The Lismore District Veterinarian was contacted in December 2011 following the sudden death of three steers on a Wooyung property near Murwillumbah. These steers had been introduced six months ago as part of a larger herd of 200. The steers had been grazing low lying country and had received two doses of 5 in 1 vaccine and a Moxidectin pour on drench since arriving at the property.
The District Veterinarian visited the property and performed a post-mortem on a single dead steer and submitted samples for pathology. A tail hair sample was also obtained for pestivirus testing.
A follow up visit by the District Veterinarian in January 2012 found abundant Setaria sphacleta in the paddock of concern. Bloods were collected from five of the remaining steers for further testing.
As the three steers were found dead it was not possible to determine whether they exhibited clinical signs prior to their death. The farmer did not observe any signs before the steers died. No obvious signs of disease were present in the remainder of the herd.

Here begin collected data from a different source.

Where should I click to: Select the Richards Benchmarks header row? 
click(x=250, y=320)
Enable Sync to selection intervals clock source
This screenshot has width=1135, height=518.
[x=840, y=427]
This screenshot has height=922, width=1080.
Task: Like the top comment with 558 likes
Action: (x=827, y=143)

The fresh carcass of a single dead steer, considered small for its age, was necropsied. The findings were as follows;
|Skeletal||Undershot lower jaw|
|Vascular||Petechial and echymotic haemorrhages throughout the carcass
Slight bloody discharge from the nose
|Lungs||Adhered to the chest wall
Cranioventral lung fields diffusely thickened
Diffuse purple/red colour change
Cut surface gritty with increased clear fluid
|Kidneys||Swollen and pale with multifocal pinpoint red dots
Loss of distinction between medulla and cortex
|Liver||Thickened billiary ducts
High liver fluke burden
Initial visit - December 2011
Lung, liver and kidney samples were collected during necropsy and sent away for histopathology. The following results were reported:
|Lungs||Patchy moderately severe pulmonary oedema, mild congestion and mild mononuclear interstitial inflammation.|
|Kidneys||Large amount of biorefringent crystalline material within the tubules and collecting ducts, patchy moderately severe non-suppurative interstitial nephritis, tubular necrosis and increased protein within tubules and collecting duct lumens. Scattered prominent parenchymal and extra-renal haemorrhage.|
|Liver||Mild lymphocytic cholangiohepatitis without significant hepatocellular necrosis.|
The tail hair sample was found to be pestivirus antigen negative.
Follow-up visit - January 2012
During the follow-up visit blood samples from five of the remaining steers were collected and sent away for calcium, urea and creatinine testing. One steer was found to have a mild azotaemia, the results were otherwise unremarkable.
The large amounts of crystalline material within the tubules and collecting ducts of the kidneys established the probable diagnosis as oxalate toxicity. This was supported by the post-mortem findings of degenerative changes to the kidneys, widespread petechiae and ecchymoses and congestion and oedema of the lungs. These changes have been described in prior cases of oxalate toxicity (Groenendyk et al., 1970). The liver changes were most likely from a high liver fluke burden, not related to the oxalate toxicity.
In this case the abundance of Setaria sphacelata within the paddock of interest identified it as the likely cause. Setaria sphacelata has previously been identified as containing sufficient levels of oxalate to cause toxicity within livestock (Groenendyk et al., 1970). However, despite the abundance of Setaria sphacelata in the region, toxicities remain rare. It is assumed homebred cattle quickly adjust to grazing high levels of Setaria, developing a resistance to the oxalate levels within the plant. Newly introduced naive cattle are at the greatest risk of poisoning. The history of the case supports this (with 200 newly introduced steers placed on oxalate containing pastures).
On follow-up five of the remaining steers were tested to exclude subclinical oxalate toxicity within the herd. The two most important parameters to determine oxalate toxicity are calcium levels and kidney enzymes. Oxalate competitively binds with calcium, acutely producing hypocalcaemia, and more chronically forms calcium oxalate crystals within the kidneys, causing kidney damage and elevated kidney enzymes. In this case only one of the five tested steers exhibited a mild azotaemia. From this it was concluded that the remaining steers on the property had most likely adjusted to the oxalate pastures and were unlikely to develop disease. The farmer was informed of this.
It was suggested that in the future the farmer purchase homebred stock or place naive stock on pastures containing low levels of oxalate containing plants, particularly Setaria sphacelata. The farmer was also informed of the high liver fluke burden on his property, and it was suggested that he use an effective registered drench three times annually.